UK green – Japanese green RYUTARO IKEDA Exhibition

Date: 6 – 29 January 2010
Venue: CANARY WHARF Window Gallery (Art gallery1,2 Canada Place opposite Waitrose), Canary Wharf, London E14 5AB
Email:
mail@ryu-taro.com
Web: http://ryu-taro.com
Organiser: Public Art Canary Wharf

I am pleased to present my oil painting exhibition of the UK and Japanese green landscapes at Canary Wharf Window gallery. Two large oil paintings, one of a Japanese wooded landscape and one of a green avenue of trees in the UK will be exhibited. It is essential for me to place my body directly in the space I am painting. Therefore I set up my easel in the location of the object of interest and create my work through the relationship of body and space. I think that with this exhibition you can fully appreciate the differences between the UK and Japanese landscapes that may not be observed unless they are in a painting.

Present question to ‘See it’ and ‘See’
For me, to produce an oil painting I must actually set up my easel in the physical location of the object of interest rather than bringing the object into the studio. I wish to communicate the idea of the bigger picture. I achieve this through the relationship of body and space. It is essential for me to place my body directly in the space I am painting in order to feel the “existence of air” at the site. I need to create a relation between actual independent feeling and the object found at the site. Putting myself in a real space enables me to synthesize all of my senses in order to reach a new level of drawing.

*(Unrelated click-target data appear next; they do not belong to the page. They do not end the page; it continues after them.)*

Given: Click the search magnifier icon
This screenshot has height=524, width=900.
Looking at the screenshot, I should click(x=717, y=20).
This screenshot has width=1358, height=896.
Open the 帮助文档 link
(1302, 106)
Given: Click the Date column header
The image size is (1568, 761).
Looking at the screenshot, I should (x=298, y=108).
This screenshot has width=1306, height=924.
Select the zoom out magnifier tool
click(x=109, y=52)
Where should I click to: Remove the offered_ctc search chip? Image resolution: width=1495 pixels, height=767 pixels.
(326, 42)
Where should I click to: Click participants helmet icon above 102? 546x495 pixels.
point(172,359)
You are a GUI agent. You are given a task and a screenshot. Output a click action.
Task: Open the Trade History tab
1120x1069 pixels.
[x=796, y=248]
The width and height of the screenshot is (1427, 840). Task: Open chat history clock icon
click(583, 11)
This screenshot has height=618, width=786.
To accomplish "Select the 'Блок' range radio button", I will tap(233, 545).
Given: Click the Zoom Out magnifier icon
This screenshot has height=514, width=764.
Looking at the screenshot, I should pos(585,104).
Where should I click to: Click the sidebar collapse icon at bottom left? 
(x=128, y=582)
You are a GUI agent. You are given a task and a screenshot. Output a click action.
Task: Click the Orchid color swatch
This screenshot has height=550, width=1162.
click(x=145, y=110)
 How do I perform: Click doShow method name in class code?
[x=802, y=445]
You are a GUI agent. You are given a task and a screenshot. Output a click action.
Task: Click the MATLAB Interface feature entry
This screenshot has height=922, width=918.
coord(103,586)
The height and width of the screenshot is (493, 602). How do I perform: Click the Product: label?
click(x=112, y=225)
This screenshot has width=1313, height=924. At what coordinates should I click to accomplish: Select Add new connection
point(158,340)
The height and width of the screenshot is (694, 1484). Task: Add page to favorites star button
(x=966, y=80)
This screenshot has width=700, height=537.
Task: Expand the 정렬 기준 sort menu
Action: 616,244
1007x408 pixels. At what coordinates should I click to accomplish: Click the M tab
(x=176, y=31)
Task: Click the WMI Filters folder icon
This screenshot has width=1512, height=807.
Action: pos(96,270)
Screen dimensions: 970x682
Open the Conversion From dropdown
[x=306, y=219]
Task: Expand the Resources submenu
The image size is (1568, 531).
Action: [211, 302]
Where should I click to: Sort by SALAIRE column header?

The volume of form and space are therefore depicted even on a canvas in which the focus is on a single leaf. A feeling of the space and distance between objects finds expression on the canvas. My ultimate aim is to create works that move the viewer emotionally, as if they were experiencing the exact sensations that I did in the place and time when a work was painted. For me seeing is not merely a natural act, it is still filled with the charm of the search. I chose water and forests as a place for that search. I’m trying to make a new universality through which traditional methods are reproduced; valued techniques such as the way the brush is carried for example. I want to distinguish between to ‘see’ and to ‘see it’ by drawing from an all round viewpoint. I believe in the power of paints and brushes, and I take my drawings extremely seriously.